Many painful shoulder problems can be managed quite well with a steroid injection. When injected into the right spot, cortisone can reduce inflammation and relieve painful symptoms. The end-result is improved range of motion, strength, and function.
In this article, the authors present a 16-step exam used to guide the diagnosis of shoulder pain. An accurate diagnosis is essential for successful steroid injection. The 16-steps include visual inspection and physical examination of the shoulder.
Physical exam includes specific shoulder tests, active and passive range of motion, and muscle strength testing. The area of focus for strength testing is the rotator cuff (four tendons that envelope the entire shoulder joint). X-rays are always advised in order to improve the accuracy of the injection(s).
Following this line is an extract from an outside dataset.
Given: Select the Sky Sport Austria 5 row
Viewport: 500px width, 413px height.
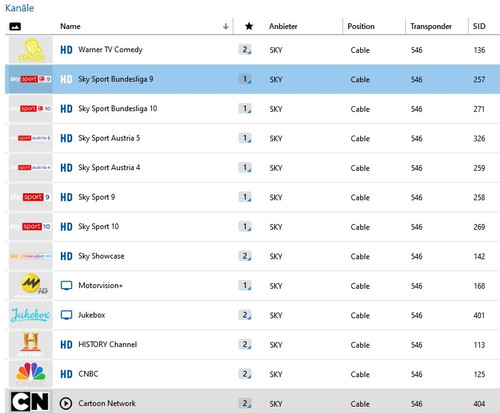Looking at the screenshot, I should [252, 138].
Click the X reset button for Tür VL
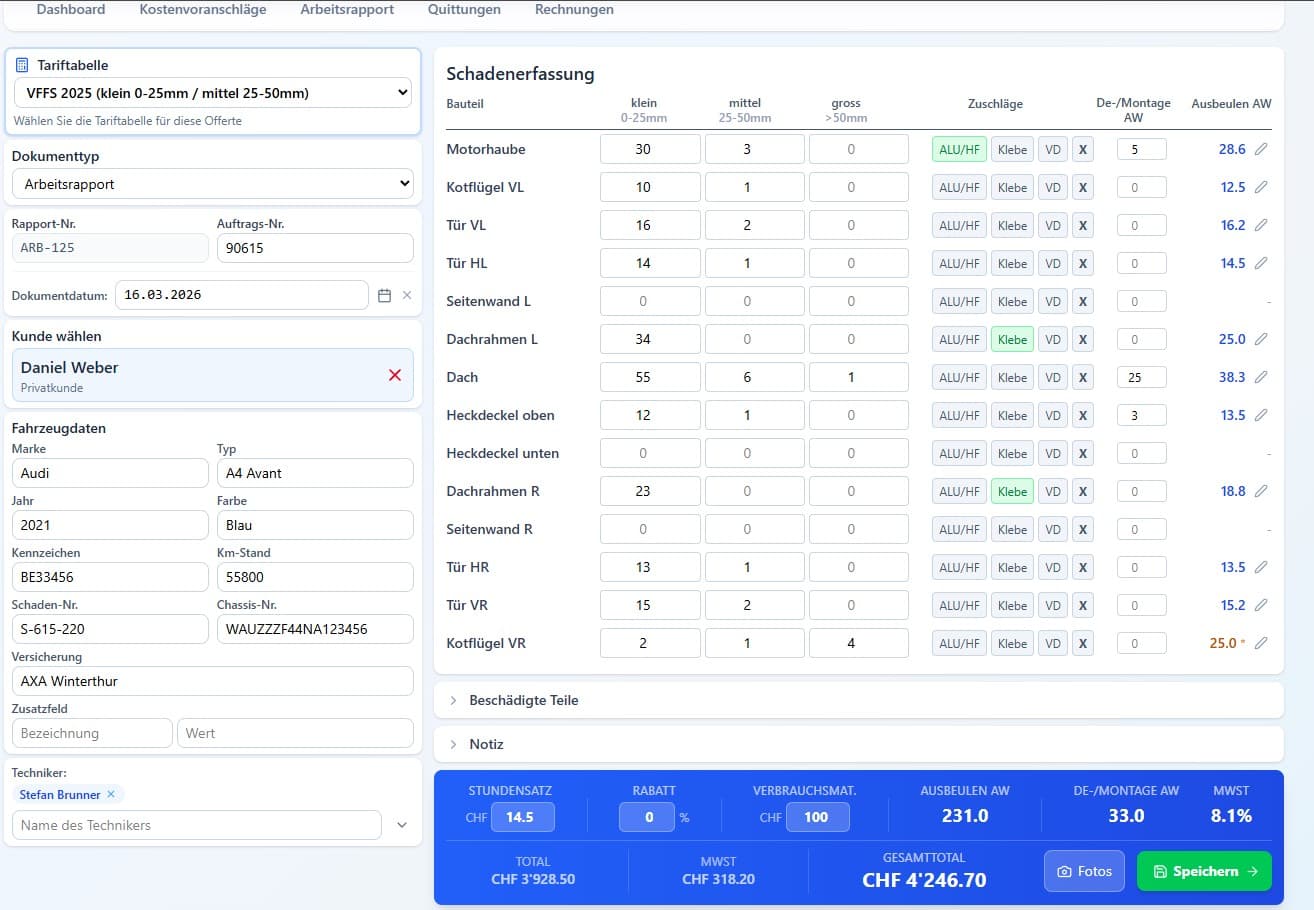Image resolution: width=1314 pixels, height=910 pixels. [1082, 225]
What to look for and how to interpret the shoulder tests is presented. The sensitivity and specificity of each test is reported. The authors remind us that previous studies have showed that combining certain shoulder tests can dramatically improve the accuracy of the tests.
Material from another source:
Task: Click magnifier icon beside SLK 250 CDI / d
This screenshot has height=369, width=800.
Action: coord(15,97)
For example, combining the painful arc sign with the drop-arm sign and the infraspinatus test is the best predictor of full-thickness rotator cuff tears. And impingement syndrome is tested for by using the painful arc sign, Hawkins-Kennedy impingement sign, and the infraspinatus muscle test.
Special tests for specific conditions such as tendinitis, arthritis, and rotator cuff tears are reviewed. Likewise, tests for strains, sprains, trigger points, and frozen shoulder are also included.
By using the 16-item checklist, physicians can narrow down the diagnosis and target the tissue that can benefit from a corticosteroid injection. Once the injection has been completed, the numbing agent will mask the pain. Then the examiner can sort out which parts of the shoulder joint are affected most. Improving accuracy is the key to limiting steroid injections while increasing effectiveness.